## What is required
Extend the essay on the discrimination and segregation of the untouchables in Anand's novel, beginning after its last sentence.
Text under study Start Marker
Theme of Discrimination and Segregation

      Anand is touched with pity at the deplorable plight of the untouchables. The untouchables are segregated and discriminated against the rest of society. The colony does have several outcastes including washermen and leather workers but the scavengers hold the lowest rank in the hierarchy of castes. They deserve least human love and sympathy as ordained by the age old Vedic tradition. They have been subjected to sub-human status. In some respects animals are better than untouchables because they are at large to use their surroundings without polluting them. As M.K. Naik points out the motif of the novel is the age old tyranny unleashed on the untouchables by traditional Hindu society Anand never harps on theme of romantic love affairs; The very choice of the theme was an intrepid step towards discouraging untouchability. He sailed agains the current by making a sweeper the hero of his novel and it earned him the wrath of orthodox and fanatic caste Hindus. Anand portrays this predicament vividly “The outcastes were not allowed to mount the platform surrounding the well, because if they were ever to draw water from it, the Hindus of the three upper castes would consider the water polluted. Nor were they allowed access to the nearby brook as their use of it would contaminate the stream. They had no well of their own because it costs a lot of money to dig a well in such a hilly town as Bulandshahar. They had to collect at the foot of the caste Hindu’s well and depend on the bounty of some of their superior to pour water into their pitchers. More often than not there was no caste Hindu present. Most of them were rich enough to get the water carriers to supply them with plently of fresh water every morning for their baths and kitchens, and only those came to the well who were either fond of an open-air bath or too poor to pay for the water carriers’ services. So the outcastes had to wait for chance to bring some caste Hindu to the well, for luck to decide that he was kind, for fate to ordain that he had time— to get their pitchers filled with water. They crowded round the well, congested the space below its high brick platform, morning, noon and night, joining their hands in servile humility to every passes-by; cursing their fate and bemoaning their lot, if they were refused the help they wanted; praying, beseeching and blessing, if some generous soul condescended to listen to them, or to help them.”
Text under study End Marker
Collected data Start Marker
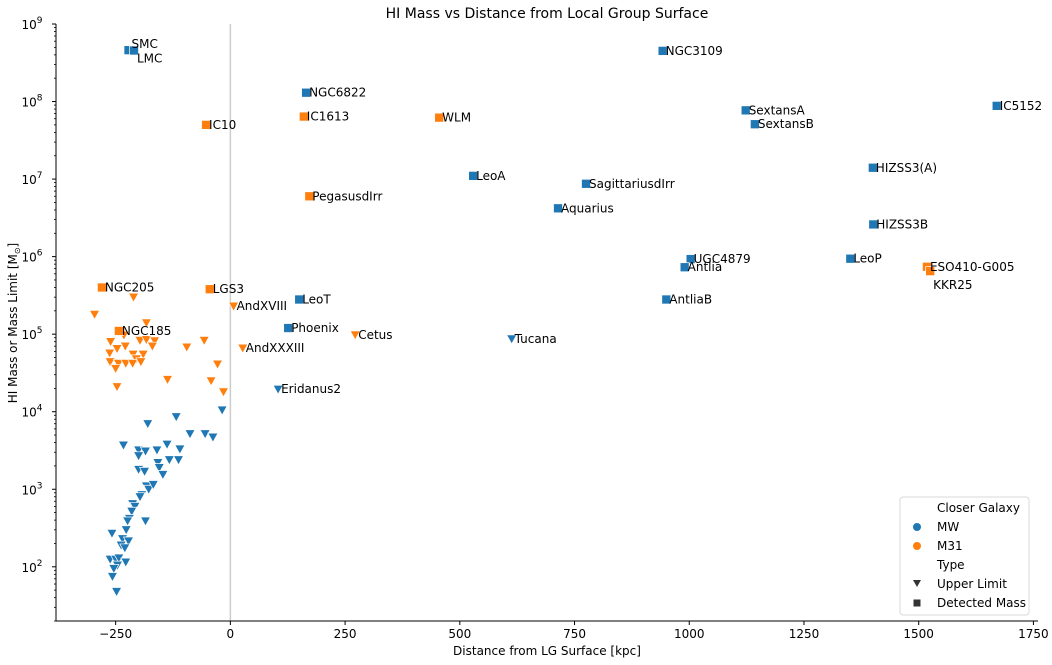 The height and width of the screenshot is (665, 1052). I want to click on point-label-cetus: Cetus, so click(375, 335).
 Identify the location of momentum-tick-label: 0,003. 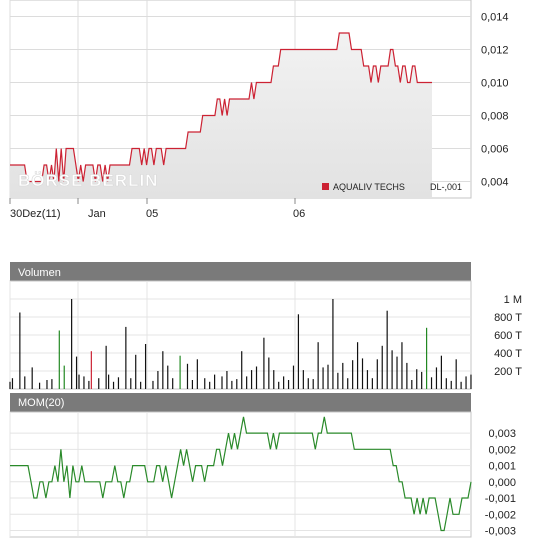
(502, 434).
Collected data End Marker
## Task output
Anand’s Social Realism Theme

      Anand is not quixotic about his principles and ideology. He is very pragmatic and realistic in his approach to the problem of untouchability The theme of the novel is based on his childhood experiences. Anand has first hand experience of the untouchables and their surroundings. As a child he used to play with the untouchable boys. Bakha, the hero’s life is authentic. As E.M. Forster says, “Untouchable could only have been written by an Indian, and by an Indian who observed from the outside. No European, however sympathetic, could have created the character of Bakha, because he would not have known enough about his troubles. And no untouchables could have written the book, because he would have been involved in indignation and self-pity”

Defiling Temple: Further Degradation

      The cruelty and tyranny perpetrated on Bakha was peculiar to the untouchables alone although they shared the common hardship and indignity with other outcastes. Because Bakha holds the lowest status in social hierarchy even the outcastes loathe them and do not consider them as their equals. Everybody detects him and loathes to accept anything from him or to give anything to him. The confectioner picks the coin after washing it when Bakha exchange it for some sweets. They wrap them in paper and throw as a butcher throws a bone to a dog; they are not entitled to relish fresh and good food so they subsist on leavings of food and stale food, considered sumptuous enough, for the untouchables. They are denied entrance to temple even though they are Hindus. They believe that the untouchable could defile gods and goddesses and even the premises of the temple. This hypocrisy of Hindu tradition is well portrayed by Anand, ‘Get off the steps, scavenger ! Off with you ! You have defiled our temple ! Now we will have to pay for the purificatory ceremony Get down, get away dog !’.... The distance, the distance! the worshippers from the top of the steps were shouting. A temple can be polluted according to the Holy Books by a low-caste man coming within sixty-wine yards of it, and here he was actually on the steps, at the door. We are ruined. We will need to have a sacrificial fire in order to purify ourselves and our shrine’.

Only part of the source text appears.